> [WHAT IS BEING ASKED] Write out all of the lines below word for word, but leave the pictures out.

▬▬▬▬▬▬▬▬▬▬

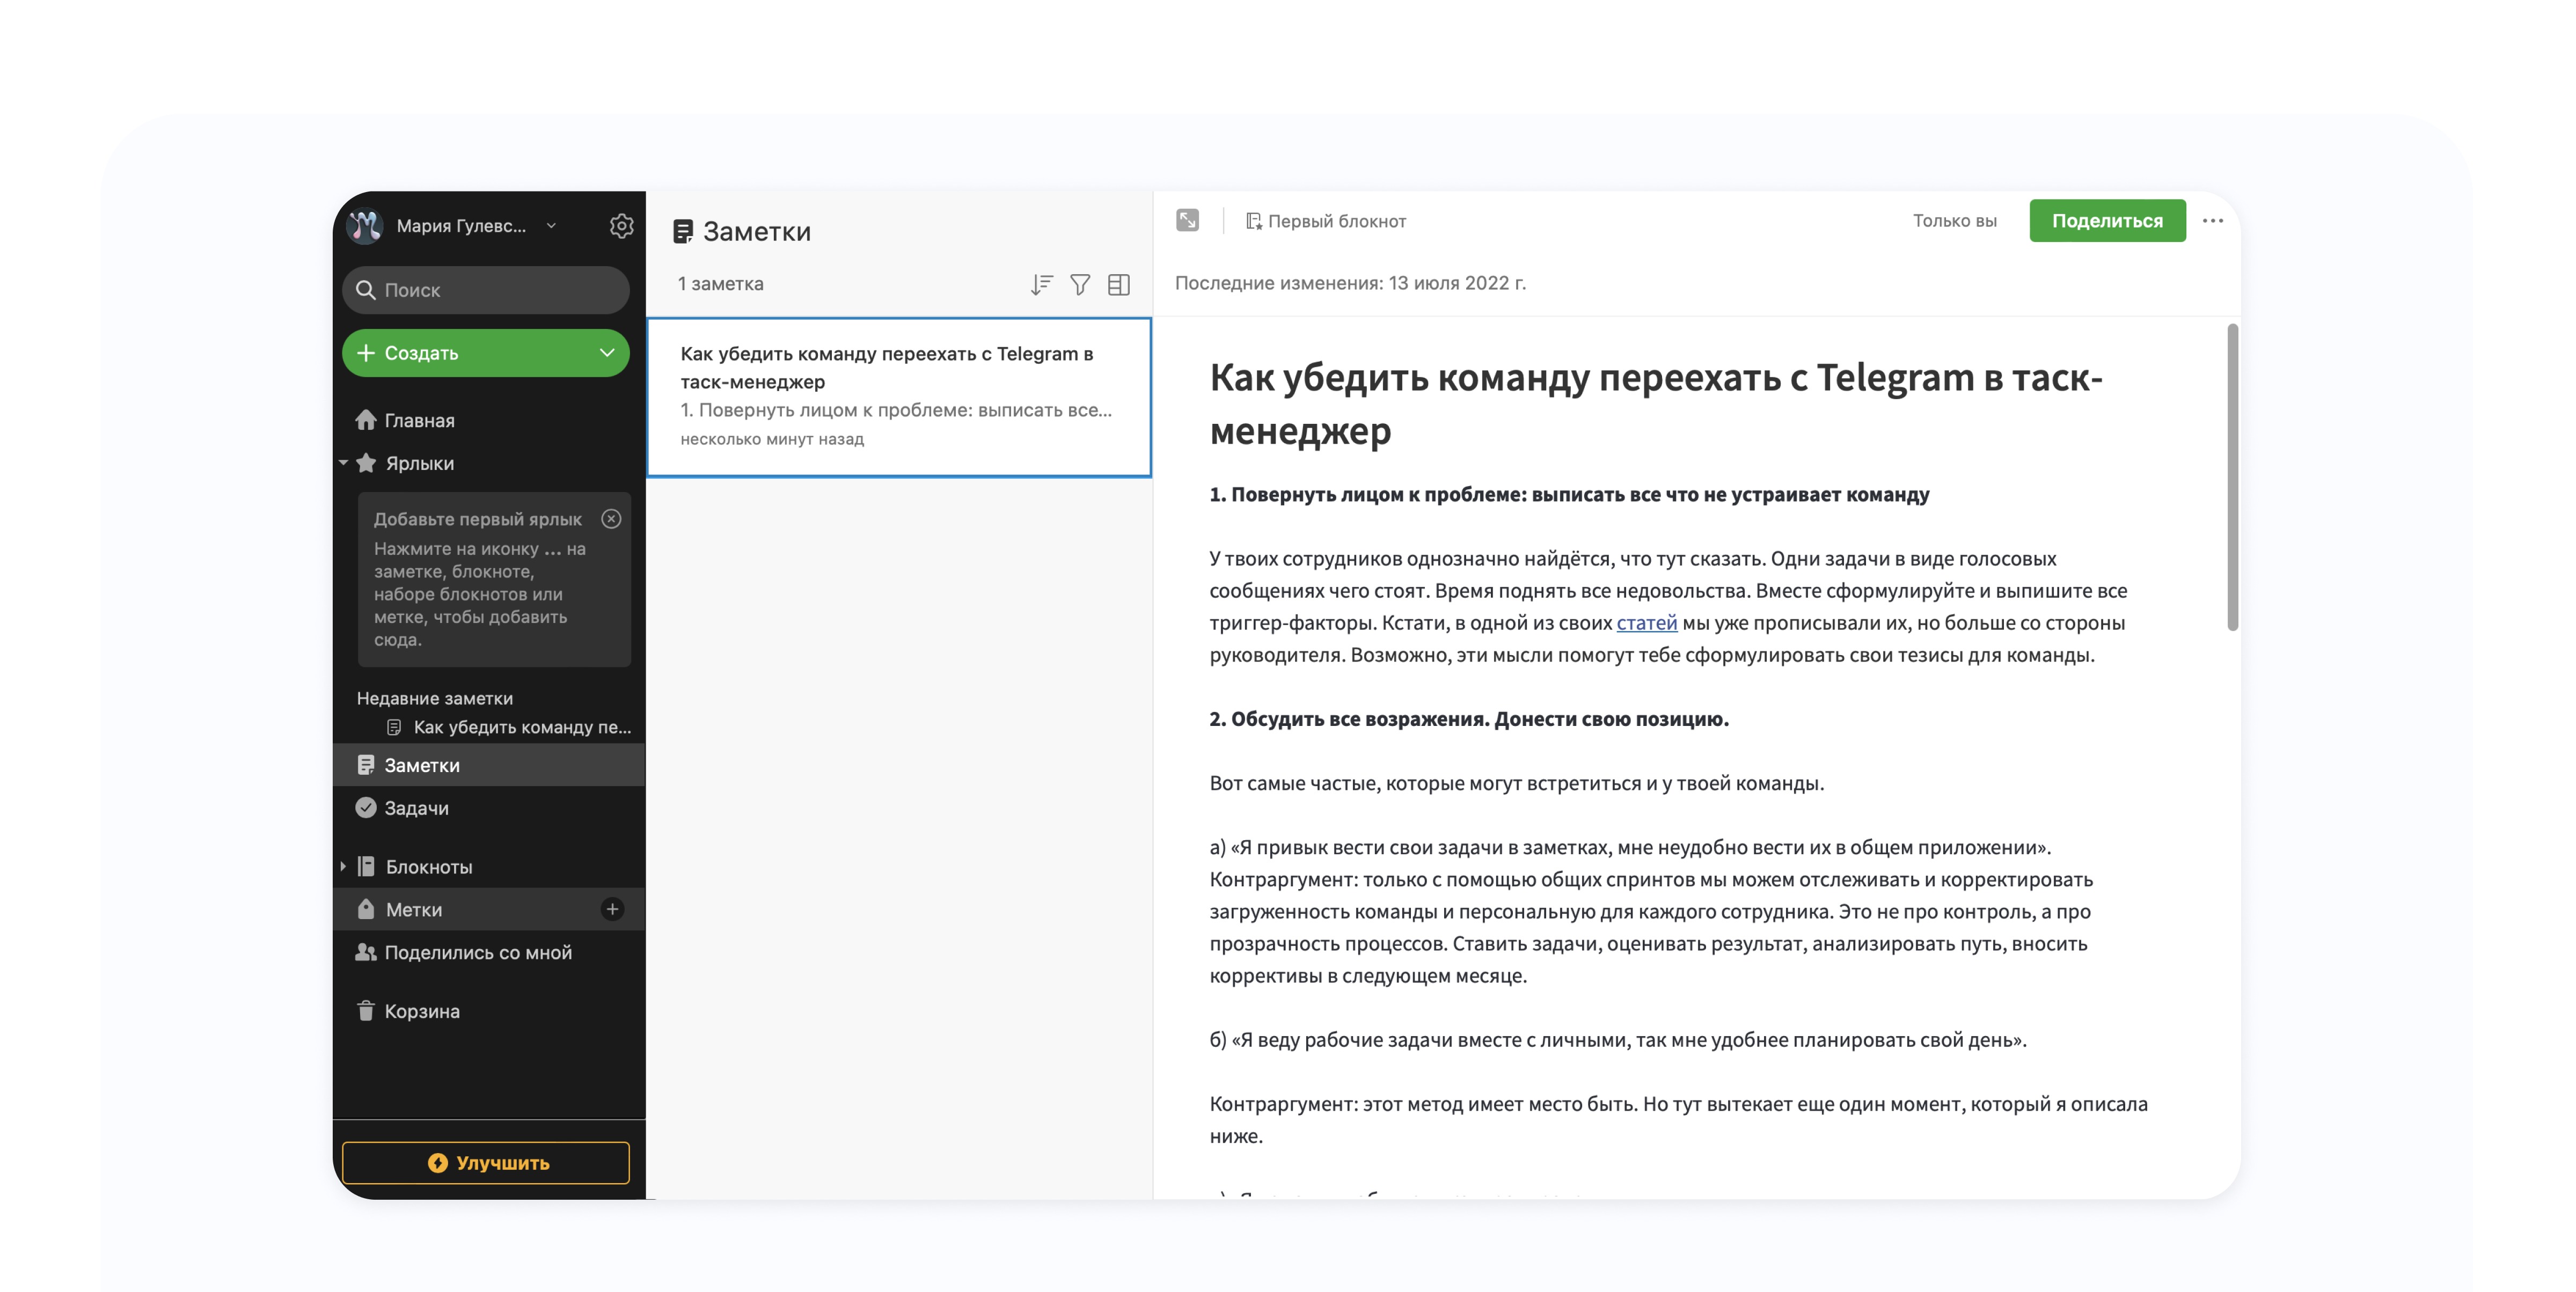
Task: Open account menu for Мария Гулевс
Action: (x=460, y=226)
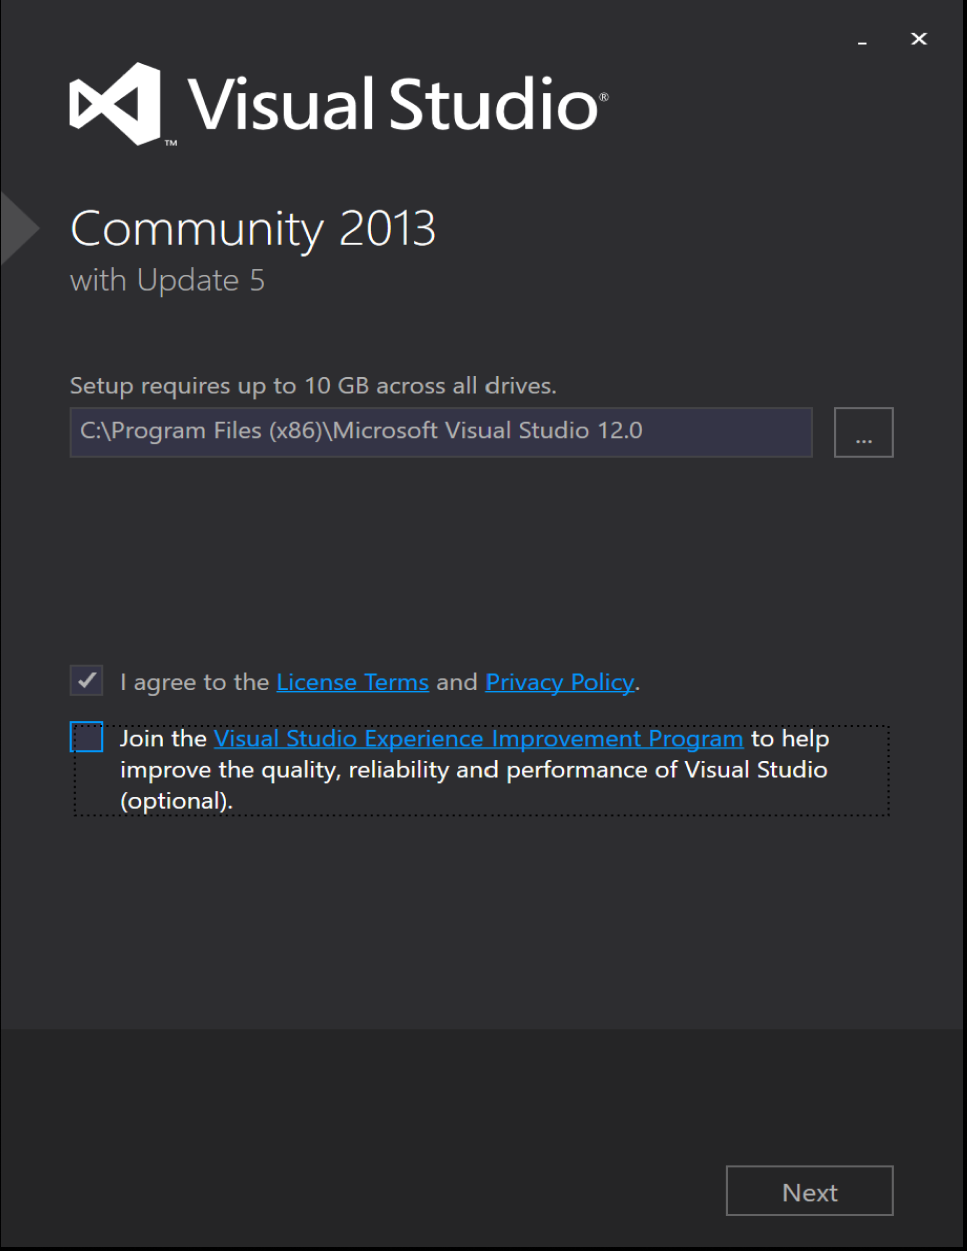The width and height of the screenshot is (967, 1251).
Task: Close the Visual Studio setup window
Action: (x=919, y=39)
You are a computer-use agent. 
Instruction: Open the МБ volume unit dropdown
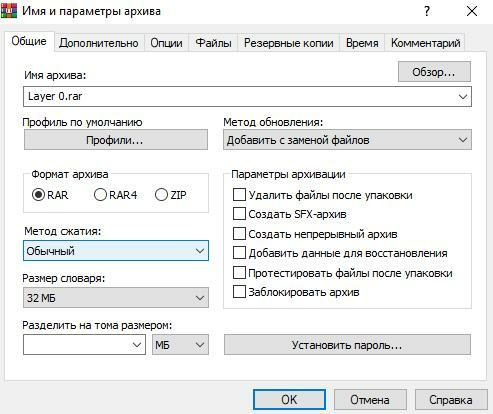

▬▬▬▬▬▬▬▬▬▬

> [RESULT OF THE TASK]
Task: Open account menu for Мария Гулевс
Action: (x=460, y=226)
The width and height of the screenshot is (967, 1251).
Task: Close the Visual Studio setup window
Action: (x=919, y=39)
You are a computer-use agent. 
Instruction: Open the МБ volume unit dropdown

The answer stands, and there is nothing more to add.